Esprimi come lista JSON di stringhe, una per riga, le righe dell'elenco comprese tra quella che contiene "Where should I click to: Click the declaration" e quella che contiene "Enable Automatic selection", entrambe incluse. Tralascia le righe vuote.

◆ INFORMAZIONI ESTRATTE ◆
________

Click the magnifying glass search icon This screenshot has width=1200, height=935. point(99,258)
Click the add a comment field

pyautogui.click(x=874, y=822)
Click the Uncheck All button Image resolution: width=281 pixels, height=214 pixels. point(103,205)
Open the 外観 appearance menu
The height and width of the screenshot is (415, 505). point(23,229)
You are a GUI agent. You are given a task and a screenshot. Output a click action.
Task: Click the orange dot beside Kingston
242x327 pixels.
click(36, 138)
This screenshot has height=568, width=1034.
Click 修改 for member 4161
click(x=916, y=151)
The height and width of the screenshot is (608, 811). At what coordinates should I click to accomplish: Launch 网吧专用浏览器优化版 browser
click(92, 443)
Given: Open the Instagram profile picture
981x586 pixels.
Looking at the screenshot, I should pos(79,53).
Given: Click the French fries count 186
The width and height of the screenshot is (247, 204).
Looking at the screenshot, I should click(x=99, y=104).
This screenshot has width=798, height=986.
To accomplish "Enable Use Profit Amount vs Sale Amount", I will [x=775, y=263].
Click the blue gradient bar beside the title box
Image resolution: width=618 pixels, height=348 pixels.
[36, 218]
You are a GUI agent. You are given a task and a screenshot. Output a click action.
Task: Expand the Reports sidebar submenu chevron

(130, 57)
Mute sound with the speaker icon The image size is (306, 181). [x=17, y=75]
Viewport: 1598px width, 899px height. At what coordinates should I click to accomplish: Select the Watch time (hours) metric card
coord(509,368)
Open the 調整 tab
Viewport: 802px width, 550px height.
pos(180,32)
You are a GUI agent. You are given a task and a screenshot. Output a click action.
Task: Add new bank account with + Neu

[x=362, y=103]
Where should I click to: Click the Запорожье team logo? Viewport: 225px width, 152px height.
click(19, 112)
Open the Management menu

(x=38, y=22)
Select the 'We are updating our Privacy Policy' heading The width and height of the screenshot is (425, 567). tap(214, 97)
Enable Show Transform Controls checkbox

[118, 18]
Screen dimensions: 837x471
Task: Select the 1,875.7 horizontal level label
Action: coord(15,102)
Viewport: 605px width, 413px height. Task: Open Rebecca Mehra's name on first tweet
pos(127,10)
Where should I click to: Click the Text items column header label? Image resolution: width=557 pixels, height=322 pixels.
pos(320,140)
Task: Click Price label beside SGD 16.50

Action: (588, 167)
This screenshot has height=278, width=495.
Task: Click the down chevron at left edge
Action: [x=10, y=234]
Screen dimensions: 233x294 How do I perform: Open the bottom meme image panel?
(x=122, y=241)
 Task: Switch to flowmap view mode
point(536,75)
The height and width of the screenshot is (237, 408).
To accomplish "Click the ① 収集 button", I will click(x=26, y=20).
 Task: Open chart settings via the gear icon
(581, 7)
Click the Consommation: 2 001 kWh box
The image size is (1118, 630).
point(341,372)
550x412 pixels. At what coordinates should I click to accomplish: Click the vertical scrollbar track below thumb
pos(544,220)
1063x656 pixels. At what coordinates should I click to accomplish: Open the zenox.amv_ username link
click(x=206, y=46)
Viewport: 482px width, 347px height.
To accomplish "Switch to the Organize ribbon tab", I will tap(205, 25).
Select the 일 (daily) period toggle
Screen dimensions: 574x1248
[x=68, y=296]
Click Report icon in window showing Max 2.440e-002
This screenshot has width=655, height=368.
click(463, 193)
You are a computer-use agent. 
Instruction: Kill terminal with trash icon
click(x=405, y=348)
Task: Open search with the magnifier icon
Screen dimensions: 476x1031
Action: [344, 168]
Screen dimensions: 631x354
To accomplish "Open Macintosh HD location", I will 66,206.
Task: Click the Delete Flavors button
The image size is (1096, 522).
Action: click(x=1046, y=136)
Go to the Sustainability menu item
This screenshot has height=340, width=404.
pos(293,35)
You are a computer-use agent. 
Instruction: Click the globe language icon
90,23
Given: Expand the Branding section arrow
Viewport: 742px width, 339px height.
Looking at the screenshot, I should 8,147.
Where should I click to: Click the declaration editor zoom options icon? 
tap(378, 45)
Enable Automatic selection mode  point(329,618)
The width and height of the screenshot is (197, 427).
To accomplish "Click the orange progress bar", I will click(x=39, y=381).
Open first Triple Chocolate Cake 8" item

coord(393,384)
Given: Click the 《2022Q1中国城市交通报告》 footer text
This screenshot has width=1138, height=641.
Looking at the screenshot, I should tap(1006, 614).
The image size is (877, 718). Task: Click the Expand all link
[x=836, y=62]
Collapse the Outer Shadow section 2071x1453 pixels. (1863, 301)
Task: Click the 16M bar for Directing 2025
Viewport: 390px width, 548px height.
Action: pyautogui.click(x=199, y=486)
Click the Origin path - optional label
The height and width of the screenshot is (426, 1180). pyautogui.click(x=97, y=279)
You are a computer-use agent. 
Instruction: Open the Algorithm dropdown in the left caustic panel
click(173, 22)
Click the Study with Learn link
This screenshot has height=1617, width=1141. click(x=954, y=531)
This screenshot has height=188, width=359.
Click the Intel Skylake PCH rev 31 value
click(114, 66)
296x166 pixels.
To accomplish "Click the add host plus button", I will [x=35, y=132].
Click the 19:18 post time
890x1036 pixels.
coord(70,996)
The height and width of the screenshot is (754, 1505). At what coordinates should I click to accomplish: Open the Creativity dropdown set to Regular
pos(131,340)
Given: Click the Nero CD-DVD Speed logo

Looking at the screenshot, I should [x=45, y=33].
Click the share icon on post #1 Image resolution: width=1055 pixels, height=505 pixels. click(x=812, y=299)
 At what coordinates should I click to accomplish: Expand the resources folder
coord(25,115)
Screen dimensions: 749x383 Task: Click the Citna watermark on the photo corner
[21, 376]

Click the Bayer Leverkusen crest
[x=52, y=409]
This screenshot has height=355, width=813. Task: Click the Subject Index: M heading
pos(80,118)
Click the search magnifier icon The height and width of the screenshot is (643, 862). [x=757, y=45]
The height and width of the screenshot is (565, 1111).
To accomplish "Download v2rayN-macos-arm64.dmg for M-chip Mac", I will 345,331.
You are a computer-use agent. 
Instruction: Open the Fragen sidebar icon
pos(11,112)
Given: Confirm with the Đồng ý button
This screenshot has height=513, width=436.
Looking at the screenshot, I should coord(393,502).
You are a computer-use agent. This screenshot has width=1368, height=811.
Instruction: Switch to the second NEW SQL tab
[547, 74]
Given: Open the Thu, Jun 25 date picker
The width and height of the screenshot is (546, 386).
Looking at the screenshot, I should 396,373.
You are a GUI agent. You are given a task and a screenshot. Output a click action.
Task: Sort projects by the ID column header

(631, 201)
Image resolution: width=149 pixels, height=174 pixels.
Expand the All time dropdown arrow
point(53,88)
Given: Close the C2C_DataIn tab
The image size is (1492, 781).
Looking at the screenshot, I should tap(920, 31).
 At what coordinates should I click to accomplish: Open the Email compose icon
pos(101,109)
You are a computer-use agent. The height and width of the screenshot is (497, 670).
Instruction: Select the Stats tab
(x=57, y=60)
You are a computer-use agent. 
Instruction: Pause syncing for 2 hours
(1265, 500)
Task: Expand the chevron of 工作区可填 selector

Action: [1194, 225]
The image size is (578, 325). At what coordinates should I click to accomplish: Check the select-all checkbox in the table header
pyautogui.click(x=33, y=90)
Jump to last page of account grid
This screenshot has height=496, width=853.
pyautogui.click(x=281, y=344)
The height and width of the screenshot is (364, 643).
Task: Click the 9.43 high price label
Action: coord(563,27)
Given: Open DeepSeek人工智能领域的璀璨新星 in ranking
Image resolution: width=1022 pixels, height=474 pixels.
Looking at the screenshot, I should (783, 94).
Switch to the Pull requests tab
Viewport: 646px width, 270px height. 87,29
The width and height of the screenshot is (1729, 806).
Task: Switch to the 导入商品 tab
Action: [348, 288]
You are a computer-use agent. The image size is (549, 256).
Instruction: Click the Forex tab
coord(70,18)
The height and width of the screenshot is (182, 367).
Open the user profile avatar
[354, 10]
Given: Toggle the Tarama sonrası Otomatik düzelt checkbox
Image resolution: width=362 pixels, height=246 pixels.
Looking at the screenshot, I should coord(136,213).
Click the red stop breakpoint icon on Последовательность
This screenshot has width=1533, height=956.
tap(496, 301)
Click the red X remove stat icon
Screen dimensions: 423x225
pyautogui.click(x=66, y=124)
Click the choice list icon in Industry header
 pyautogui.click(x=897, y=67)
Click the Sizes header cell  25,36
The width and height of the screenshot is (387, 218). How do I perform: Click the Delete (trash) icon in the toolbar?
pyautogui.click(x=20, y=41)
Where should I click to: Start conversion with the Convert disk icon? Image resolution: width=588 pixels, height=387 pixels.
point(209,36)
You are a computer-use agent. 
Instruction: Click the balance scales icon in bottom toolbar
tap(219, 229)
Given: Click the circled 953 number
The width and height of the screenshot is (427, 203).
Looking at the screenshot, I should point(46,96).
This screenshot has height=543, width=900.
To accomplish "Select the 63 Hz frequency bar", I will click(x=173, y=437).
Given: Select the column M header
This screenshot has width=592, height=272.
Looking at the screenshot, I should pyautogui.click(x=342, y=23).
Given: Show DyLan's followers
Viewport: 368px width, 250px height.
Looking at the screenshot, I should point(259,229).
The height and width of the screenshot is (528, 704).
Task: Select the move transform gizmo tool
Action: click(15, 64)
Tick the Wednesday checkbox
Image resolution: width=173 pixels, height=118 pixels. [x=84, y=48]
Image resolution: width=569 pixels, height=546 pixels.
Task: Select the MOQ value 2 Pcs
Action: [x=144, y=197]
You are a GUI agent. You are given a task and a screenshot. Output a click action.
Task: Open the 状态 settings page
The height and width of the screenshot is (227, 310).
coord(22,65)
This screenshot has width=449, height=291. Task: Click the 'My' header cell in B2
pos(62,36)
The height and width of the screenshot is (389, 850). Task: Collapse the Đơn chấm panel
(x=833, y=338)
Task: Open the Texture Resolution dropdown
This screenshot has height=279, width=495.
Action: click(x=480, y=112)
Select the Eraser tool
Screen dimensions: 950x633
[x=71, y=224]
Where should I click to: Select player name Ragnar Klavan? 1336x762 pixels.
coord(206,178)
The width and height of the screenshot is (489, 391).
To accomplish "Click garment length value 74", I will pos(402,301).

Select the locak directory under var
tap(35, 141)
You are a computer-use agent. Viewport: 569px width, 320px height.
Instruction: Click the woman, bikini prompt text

________

◆ RISULTATO ◆
[
  "Where should I click to: Click the declaration editor zoom options icon? ",
  "tap(378, 45)",
  "Enable Automatic selection mode  point(329,618)"
]